一、说在前面
小伙伴们好,博主很久没有写博客了,略感生疏,不到之处敬请谅解,欢迎指出文中错误,大家一起探讨。欲看视频讲解,可转至博主DouYin、B站,欢迎关注,链接如下:
Github: samylee (samylee) · GitHub
DY: samylee_csdn
B站:samylee
二、写作初衷
YOLO系列详解博客网上很多且质量很高,但大多数都是已文字和图像的形式呈现,未能结合代码做进一步阐述。且yolov1/v2是纯c代码,调试困难,无法直观反映训练和测试过程。所以博主将该代码转到PyTorch下,可一目了然理清Darknet作者的算法思路。话不多说,下面开始!
三、YOLOV1预训练模型
众所周知,在当时预训练模型的性能会直接影响整个检测网络的效果,所以设计出一款好的分类模型是做检测任务的必经之路。分类网络原理部分这里不做进一步阐述了,博主会开设另外系列博客讲解分类网络,敬请期待。
Darknet作者采用自研的extraction网络,在当时已经达到SOTA水平,且速度明显优于同时期SOTA模型,性能如下图所示。

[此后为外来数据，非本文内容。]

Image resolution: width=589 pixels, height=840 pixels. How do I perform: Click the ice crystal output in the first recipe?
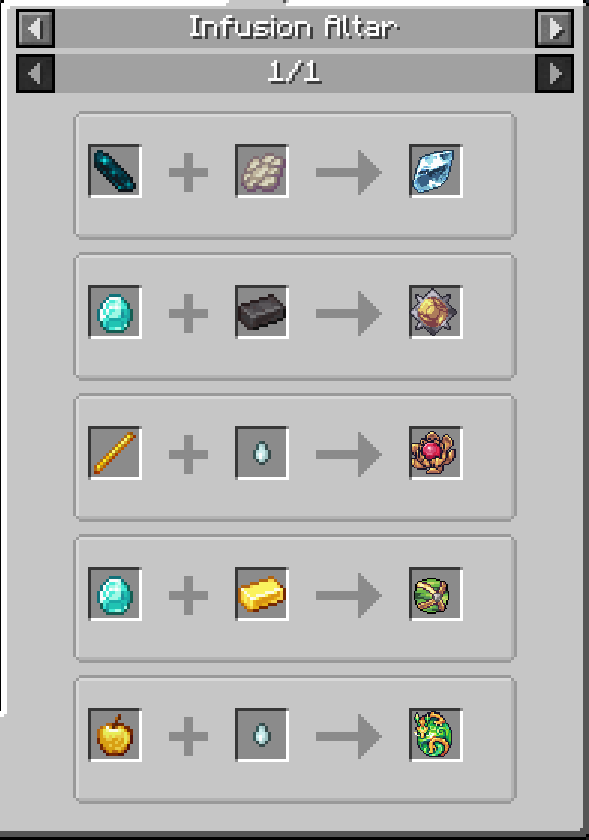435,171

网络设计方面作者采用直到型架构,因当时何恺明等大神尚未提出残差网络,所以直到型还是主流网络架构,如下图所示,其中'M'表示最大池化层,'A'表示平均池化层。
四、Extraction网络转PyTorch
网络转换需要注意三个地方:
1、要求将Extraction网络按照其特定的网络序列复写出PyTorch的网络架构,切不可心浮气躁;
2、Darknet存储参数的序列和PyTorch稍有不同,若遇到BatchNorm架构的卷积层,Darknet会先存储BatchNorm层的参数,进而存储卷积层的参数;
3、图像数据预处理部分,Darknet分类网络的顺序是:BGR2RGB->Norm(1/255)->Resize->Crop,所以我们在复现的时候一定要按照该顺序进行数据预处理操作。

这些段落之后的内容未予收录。